If you discover a security vulnerability in helmkit, please report it responsibly. Do not report security issues via public GitHub issues or pull requests.
Preferred method: Email security.emporium706@passmail.com
Please include as much detail as possible:
- Type of vulnerability (e.g., buffer overflow, injection)

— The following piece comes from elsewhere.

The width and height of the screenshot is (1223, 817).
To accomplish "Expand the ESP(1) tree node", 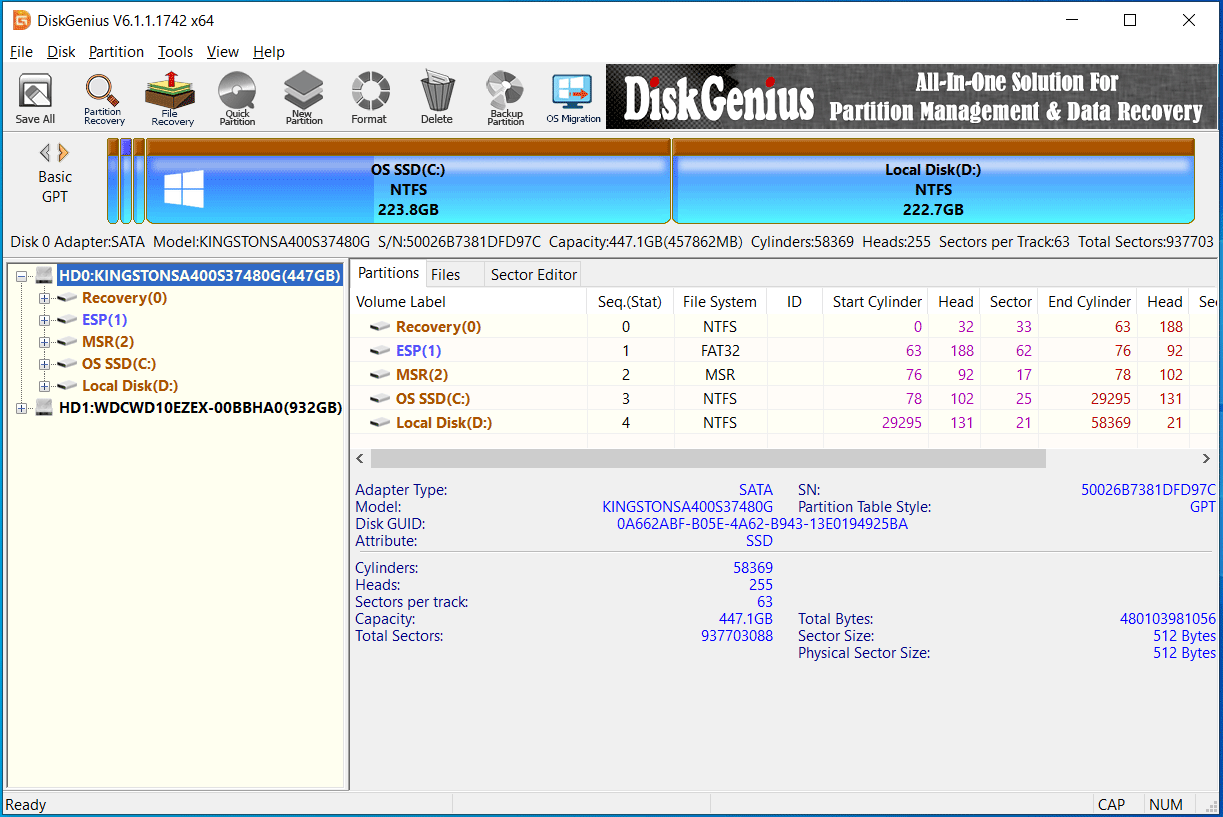I will [44, 320].
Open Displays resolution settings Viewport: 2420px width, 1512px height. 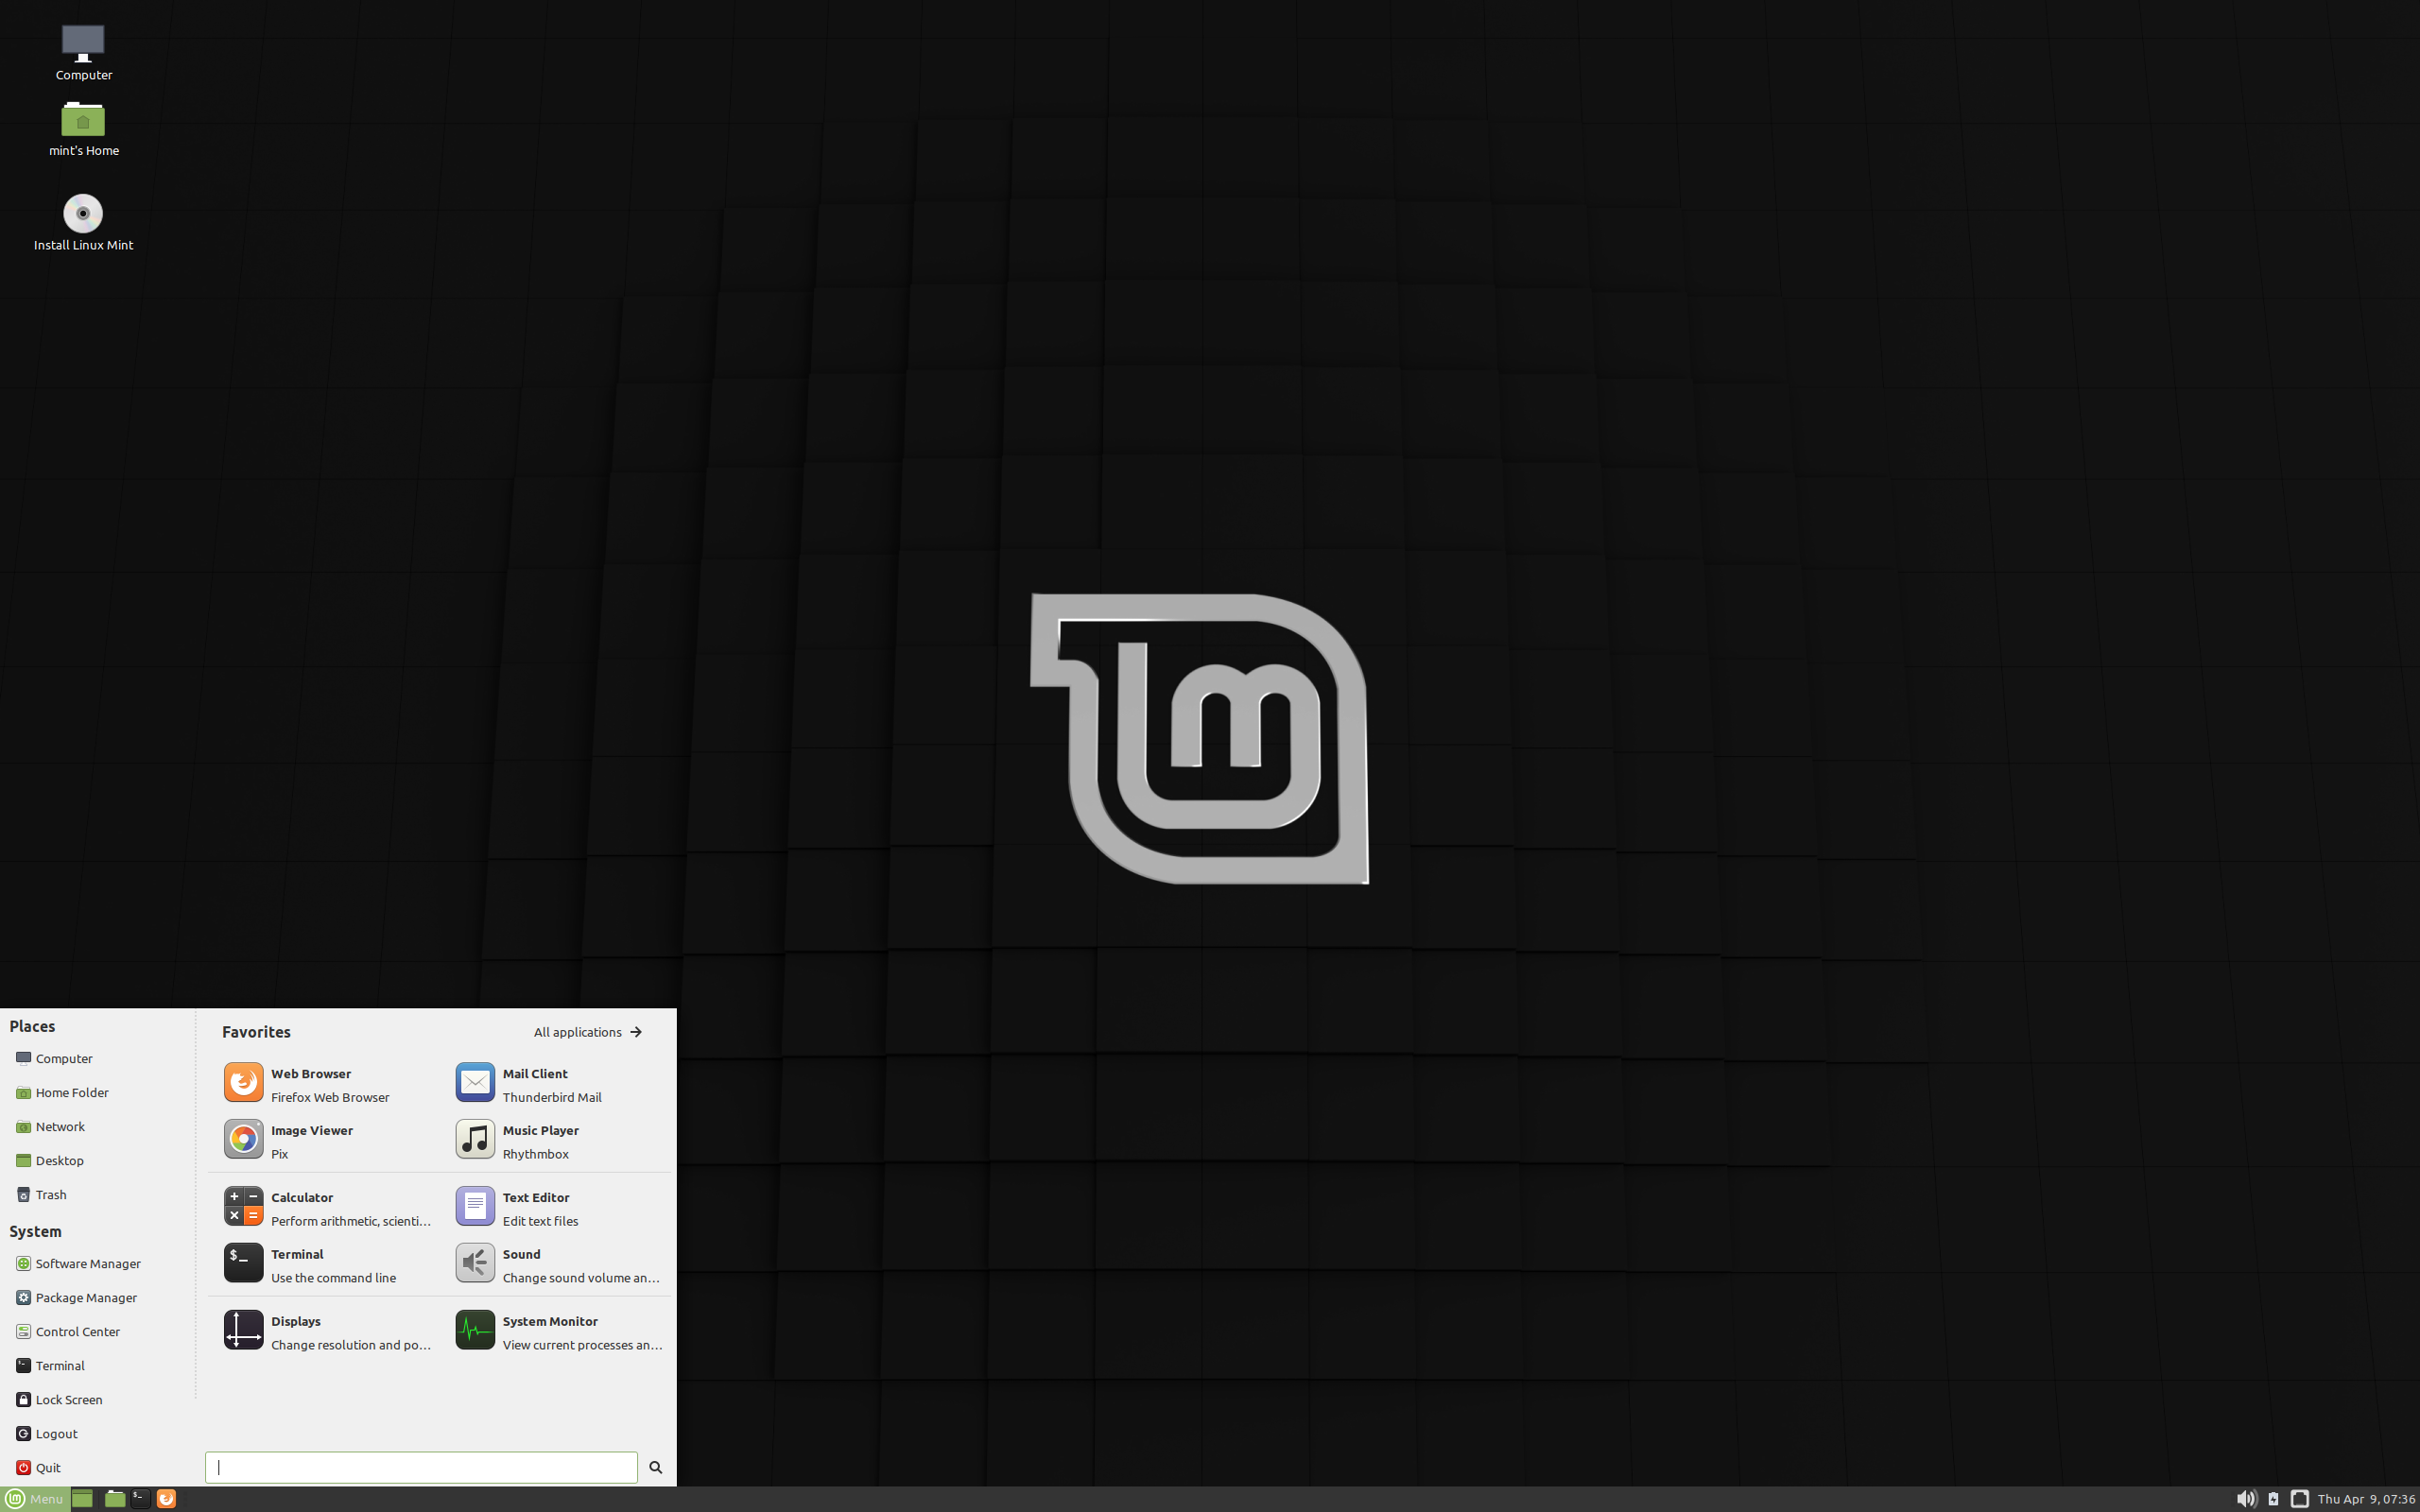324,1331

- Full paths of source file(s) related to the issue
- Steps to reproduce the issue
- Proof-of-concept or exploit code (if possible)
- Impact assessment
We aim to acknowledge security reports within 48 hours and provide a more detailed response within 7 days.
| Version | Supported |
|---|---|
| 1.x | ✅ |
| 0.x | ❌ |
Upon receiving a security report, we will:
- Confirm the issue and assess severity
- Identify affected versions
- Prepare a fix for supported versions
- Coordinate disclosure timeline with reporter
- Release the fix as a security update
Security fixes are released as patch updates and announced in the project release notes.
This security policy applies to the helmkit Docker image and its included tools:
- Helm
- Helmfile
- kubectl
- Helm Diff
- Helm Secrets
- SOPS
Vulnerabilities in third-party tools bundled in the image should be reported to their respective maintainers.
We appreciate the efforts of security researchers who responsibly disclose vulnerabilities in helmkit.